Directions for this task
Return all of the data exactly as given.

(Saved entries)
************
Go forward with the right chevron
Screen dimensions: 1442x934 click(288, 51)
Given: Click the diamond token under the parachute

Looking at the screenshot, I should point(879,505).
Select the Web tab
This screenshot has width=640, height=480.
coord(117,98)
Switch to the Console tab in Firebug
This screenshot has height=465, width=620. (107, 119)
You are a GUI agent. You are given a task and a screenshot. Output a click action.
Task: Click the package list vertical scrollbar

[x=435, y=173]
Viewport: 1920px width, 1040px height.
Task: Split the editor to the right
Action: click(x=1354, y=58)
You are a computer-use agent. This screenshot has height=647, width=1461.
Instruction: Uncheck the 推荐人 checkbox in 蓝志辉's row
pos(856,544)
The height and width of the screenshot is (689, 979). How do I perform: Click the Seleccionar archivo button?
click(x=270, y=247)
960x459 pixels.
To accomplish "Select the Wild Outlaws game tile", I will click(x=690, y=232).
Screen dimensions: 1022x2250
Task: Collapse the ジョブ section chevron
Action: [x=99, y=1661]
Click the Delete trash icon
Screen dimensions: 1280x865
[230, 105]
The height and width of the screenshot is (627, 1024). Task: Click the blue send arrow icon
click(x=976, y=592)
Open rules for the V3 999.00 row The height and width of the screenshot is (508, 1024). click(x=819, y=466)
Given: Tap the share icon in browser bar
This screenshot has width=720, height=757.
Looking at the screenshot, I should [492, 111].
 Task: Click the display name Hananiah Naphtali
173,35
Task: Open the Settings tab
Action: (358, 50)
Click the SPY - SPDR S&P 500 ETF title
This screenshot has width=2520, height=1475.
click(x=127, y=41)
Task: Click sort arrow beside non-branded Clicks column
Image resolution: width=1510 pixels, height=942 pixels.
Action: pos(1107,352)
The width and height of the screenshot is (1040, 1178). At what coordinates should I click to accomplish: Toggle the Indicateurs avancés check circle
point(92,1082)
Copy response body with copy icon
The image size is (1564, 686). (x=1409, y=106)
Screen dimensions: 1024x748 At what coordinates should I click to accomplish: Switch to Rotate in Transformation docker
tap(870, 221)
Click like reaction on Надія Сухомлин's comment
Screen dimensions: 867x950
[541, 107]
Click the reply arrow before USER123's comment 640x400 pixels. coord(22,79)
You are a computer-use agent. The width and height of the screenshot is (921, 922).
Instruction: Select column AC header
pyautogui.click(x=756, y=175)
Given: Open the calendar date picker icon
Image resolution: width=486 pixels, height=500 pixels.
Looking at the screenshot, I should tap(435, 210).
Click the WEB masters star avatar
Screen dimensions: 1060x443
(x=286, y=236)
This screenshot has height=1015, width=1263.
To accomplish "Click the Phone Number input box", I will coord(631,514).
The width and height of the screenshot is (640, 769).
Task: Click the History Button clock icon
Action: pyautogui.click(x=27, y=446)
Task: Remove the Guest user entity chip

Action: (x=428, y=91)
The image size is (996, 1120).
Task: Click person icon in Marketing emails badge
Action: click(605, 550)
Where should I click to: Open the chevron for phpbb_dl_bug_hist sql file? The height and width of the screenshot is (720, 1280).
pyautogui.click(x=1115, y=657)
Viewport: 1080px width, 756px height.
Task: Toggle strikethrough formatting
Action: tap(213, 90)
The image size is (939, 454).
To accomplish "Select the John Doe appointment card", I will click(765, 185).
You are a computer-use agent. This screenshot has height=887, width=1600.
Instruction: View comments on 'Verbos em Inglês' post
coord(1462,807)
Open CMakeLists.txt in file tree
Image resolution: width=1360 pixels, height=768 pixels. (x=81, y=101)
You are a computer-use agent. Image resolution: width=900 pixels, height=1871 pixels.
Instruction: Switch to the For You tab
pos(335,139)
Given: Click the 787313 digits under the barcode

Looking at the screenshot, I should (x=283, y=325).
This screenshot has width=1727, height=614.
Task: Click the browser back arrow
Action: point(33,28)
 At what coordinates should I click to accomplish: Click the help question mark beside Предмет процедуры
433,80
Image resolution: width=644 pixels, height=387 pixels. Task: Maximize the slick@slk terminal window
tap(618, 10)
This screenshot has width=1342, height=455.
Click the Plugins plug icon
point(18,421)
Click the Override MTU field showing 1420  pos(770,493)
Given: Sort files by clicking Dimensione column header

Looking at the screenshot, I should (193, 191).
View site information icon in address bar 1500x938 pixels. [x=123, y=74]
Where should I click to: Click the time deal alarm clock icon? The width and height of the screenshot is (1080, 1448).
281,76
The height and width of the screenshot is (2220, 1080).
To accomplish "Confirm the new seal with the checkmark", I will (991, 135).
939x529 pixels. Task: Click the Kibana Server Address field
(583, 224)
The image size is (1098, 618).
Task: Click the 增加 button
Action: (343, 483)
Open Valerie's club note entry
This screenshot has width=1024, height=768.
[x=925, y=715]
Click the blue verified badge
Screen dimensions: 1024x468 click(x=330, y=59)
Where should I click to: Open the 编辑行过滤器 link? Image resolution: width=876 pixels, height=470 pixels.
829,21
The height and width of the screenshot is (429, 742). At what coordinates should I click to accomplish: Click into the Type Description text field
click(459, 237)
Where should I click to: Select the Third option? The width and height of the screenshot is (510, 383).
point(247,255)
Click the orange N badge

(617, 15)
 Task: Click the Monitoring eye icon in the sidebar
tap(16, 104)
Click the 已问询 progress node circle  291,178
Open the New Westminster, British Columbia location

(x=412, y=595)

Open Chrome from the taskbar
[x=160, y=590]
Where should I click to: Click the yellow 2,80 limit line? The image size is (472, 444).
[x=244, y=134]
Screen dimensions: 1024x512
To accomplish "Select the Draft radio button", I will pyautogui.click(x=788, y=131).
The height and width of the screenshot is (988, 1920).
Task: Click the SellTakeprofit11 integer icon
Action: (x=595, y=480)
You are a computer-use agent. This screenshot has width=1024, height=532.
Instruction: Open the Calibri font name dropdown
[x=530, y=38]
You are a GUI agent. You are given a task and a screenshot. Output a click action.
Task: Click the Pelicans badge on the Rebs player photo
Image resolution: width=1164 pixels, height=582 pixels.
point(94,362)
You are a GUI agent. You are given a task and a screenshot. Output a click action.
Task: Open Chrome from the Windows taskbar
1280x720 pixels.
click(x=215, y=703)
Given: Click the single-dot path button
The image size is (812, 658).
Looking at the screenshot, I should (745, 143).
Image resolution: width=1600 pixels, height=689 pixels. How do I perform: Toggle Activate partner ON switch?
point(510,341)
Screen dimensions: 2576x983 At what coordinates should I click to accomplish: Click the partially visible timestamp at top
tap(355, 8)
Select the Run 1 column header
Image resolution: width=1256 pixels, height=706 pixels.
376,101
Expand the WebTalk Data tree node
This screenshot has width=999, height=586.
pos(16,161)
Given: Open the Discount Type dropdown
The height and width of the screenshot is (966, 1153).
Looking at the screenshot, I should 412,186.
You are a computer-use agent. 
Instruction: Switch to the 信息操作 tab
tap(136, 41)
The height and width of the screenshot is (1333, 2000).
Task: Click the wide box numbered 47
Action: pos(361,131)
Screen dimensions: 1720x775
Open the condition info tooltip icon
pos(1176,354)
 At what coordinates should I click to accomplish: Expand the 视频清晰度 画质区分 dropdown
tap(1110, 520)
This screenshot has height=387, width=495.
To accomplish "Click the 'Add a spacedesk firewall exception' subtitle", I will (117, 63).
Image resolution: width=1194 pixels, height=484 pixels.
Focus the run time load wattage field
************
Finished exercise
Go forward with the right chevron
Screen dimensions: 1442x934 click(288, 51)
Given: Click the diamond token under the parachute

Looking at the screenshot, I should point(879,505).
Select the Web tab
This screenshot has width=640, height=480.
coord(117,98)
Switch to the Console tab in Firebug
This screenshot has height=465, width=620. (107, 119)
You are a GUI agent. You are given a task and a screenshot. Output a click action.
Task: Click the package list vertical scrollbar

[x=435, y=173]
Viewport: 1920px width, 1040px height.
Task: Split the editor to the right
Action: click(x=1354, y=58)
You are a computer-use agent. This screenshot has height=647, width=1461.
Instruction: Uncheck the 推荐人 checkbox in 蓝志辉's row
pos(856,544)
The height and width of the screenshot is (689, 979). How do I perform: Click the Seleccionar archivo button?
click(x=270, y=247)
960x459 pixels.
To accomplish "Select the Wild Outlaws game tile", I will click(x=690, y=232).
Screen dimensions: 1022x2250
Task: Collapse the ジョブ section chevron
Action: [x=99, y=1661]
Click the Delete trash icon
Screen dimensions: 1280x865
[230, 105]
The height and width of the screenshot is (627, 1024). Task: Click the blue send arrow icon
click(x=976, y=592)
Open rules for the V3 999.00 row The height and width of the screenshot is (508, 1024). click(x=819, y=466)
Given: Tap the share icon in browser bar
This screenshot has width=720, height=757.
Looking at the screenshot, I should [492, 111].
 Task: Click the display name Hananiah Naphtali
173,35
Task: Open the Settings tab
Action: (358, 50)
Click the SPY - SPDR S&P 500 ETF title
This screenshot has width=2520, height=1475.
click(x=127, y=41)
Task: Click sort arrow beside non-branded Clicks column
Image resolution: width=1510 pixels, height=942 pixels.
Action: pos(1107,352)
The width and height of the screenshot is (1040, 1178). At what coordinates should I click to accomplish: Toggle the Indicateurs avancés check circle
point(92,1082)
Copy response body with copy icon
The image size is (1564, 686). (x=1409, y=106)
Screen dimensions: 1024x748 At what coordinates should I click to accomplish: Switch to Rotate in Transformation docker
tap(870, 221)
Click like reaction on Надія Сухомлин's comment
Screen dimensions: 867x950
[541, 107]
Click the reply arrow before USER123's comment 640x400 pixels. coord(22,79)
You are a computer-use agent. The width and height of the screenshot is (921, 922).
Instruction: Select column AC header
pyautogui.click(x=756, y=175)
Given: Open the calendar date picker icon
Image resolution: width=486 pixels, height=500 pixels.
Looking at the screenshot, I should tap(435, 210).
Click the WEB masters star avatar
Screen dimensions: 1060x443
(x=286, y=236)
This screenshot has height=1015, width=1263.
To accomplish "Click the Phone Number input box", I will coord(631,514).
The width and height of the screenshot is (640, 769).
Task: Click the History Button clock icon
Action: pyautogui.click(x=27, y=446)
Task: Remove the Guest user entity chip

Action: (x=428, y=91)
The image size is (996, 1120).
Task: Click person icon in Marketing emails badge
Action: click(605, 550)
Where should I click to: Open the chevron for phpbb_dl_bug_hist sql file? The height and width of the screenshot is (720, 1280).
pyautogui.click(x=1115, y=657)
Viewport: 1080px width, 756px height.
Task: Toggle strikethrough formatting
Action: tap(213, 90)
The image size is (939, 454).
To accomplish "Select the John Doe appointment card", I will click(765, 185).
You are a computer-use agent. This screenshot has height=887, width=1600.
Instruction: View comments on 'Verbos em Inglês' post
coord(1462,807)
Open CMakeLists.txt in file tree
Image resolution: width=1360 pixels, height=768 pixels. (x=81, y=101)
You are a computer-use agent. Image resolution: width=900 pixels, height=1871 pixels.
Instruction: Switch to the For You tab
pos(335,139)
Given: Click the 787313 digits under the barcode

Looking at the screenshot, I should (x=283, y=325).
This screenshot has width=1727, height=614.
Task: Click the browser back arrow
Action: point(33,28)
 At what coordinates should I click to accomplish: Click the help question mark beside Предмет процедуры
433,80
Image resolution: width=644 pixels, height=387 pixels. Task: Maximize the slick@slk terminal window
tap(618, 10)
This screenshot has width=1342, height=455.
Click the Plugins plug icon
point(18,421)
Click the Override MTU field showing 1420  pos(770,493)
Given: Sort files by clicking Dimensione column header

Looking at the screenshot, I should (193, 191).
View site information icon in address bar 1500x938 pixels. [x=123, y=74]
Where should I click to: Click the time deal alarm clock icon? The width and height of the screenshot is (1080, 1448).
281,76
The height and width of the screenshot is (2220, 1080).
To accomplish "Confirm the new seal with the checkmark", I will (991, 135).
939x529 pixels. Task: Click the Kibana Server Address field
(583, 224)
The image size is (1098, 618).
Task: Click the 增加 button
Action: (343, 483)
Open Valerie's club note entry
This screenshot has width=1024, height=768.
[x=925, y=715]
Click the blue verified badge
Screen dimensions: 1024x468 click(x=330, y=59)
Where should I click to: Open the 编辑行过滤器 link? Image resolution: width=876 pixels, height=470 pixels.
829,21
The height and width of the screenshot is (429, 742). At what coordinates should I click to accomplish: Click into the Type Description text field
click(459, 237)
Where should I click to: Select the Third option? The width and height of the screenshot is (510, 383).
point(247,255)
Click the orange N badge

(617, 15)
 Task: Click the Monitoring eye icon in the sidebar
tap(16, 104)
Click the 已问询 progress node circle  291,178
Open the New Westminster, British Columbia location

(x=412, y=595)

Open Chrome from the taskbar
[x=160, y=590]
Where should I click to: Click the yellow 2,80 limit line? The image size is (472, 444).
[x=244, y=134]
Screen dimensions: 1024x512
To accomplish "Select the Draft radio button", I will pyautogui.click(x=788, y=131).
The height and width of the screenshot is (988, 1920).
Task: Click the SellTakeprofit11 integer icon
Action: (x=595, y=480)
You are a computer-use agent. This screenshot has width=1024, height=532.
Instruction: Open the Calibri font name dropdown
[x=530, y=38]
You are a GUI agent. You are given a task and a screenshot. Output a click action.
Task: Click the Pelicans badge on the Rebs player photo
Image resolution: width=1164 pixels, height=582 pixels.
point(94,362)
You are a GUI agent. You are given a task and a screenshot. Output a click action.
Task: Open Chrome from the Windows taskbar
1280x720 pixels.
click(x=215, y=703)
Given: Click the single-dot path button
The image size is (812, 658).
Looking at the screenshot, I should (745, 143).
Image resolution: width=1600 pixels, height=689 pixels. How do I perform: Toggle Activate partner ON switch?
point(510,341)
Screen dimensions: 2576x983 At what coordinates should I click to accomplish: Click the partially visible timestamp at top
tap(355, 8)
Select the Run 1 column header
Image resolution: width=1256 pixels, height=706 pixels.
376,101
Expand the WebTalk Data tree node
This screenshot has width=999, height=586.
pos(16,161)
Given: Open the Discount Type dropdown
The height and width of the screenshot is (966, 1153).
Looking at the screenshot, I should 412,186.
You are a computer-use agent. 
Instruction: Switch to the 信息操作 tab
tap(136, 41)
The height and width of the screenshot is (1333, 2000).
Task: Click the wide box numbered 47
Action: pos(361,131)
Screen dimensions: 1720x775
Open the condition info tooltip icon
pos(1176,354)
 At what coordinates should I click to accomplish: Expand the 视频清晰度 画质区分 dropdown
tap(1110, 520)
This screenshot has height=387, width=495.
To accomplish "Click the 'Add a spacedesk firewall exception' subtitle", I will (117, 63).
Image resolution: width=1194 pixels, height=484 pixels.
Focus the run time load wattage field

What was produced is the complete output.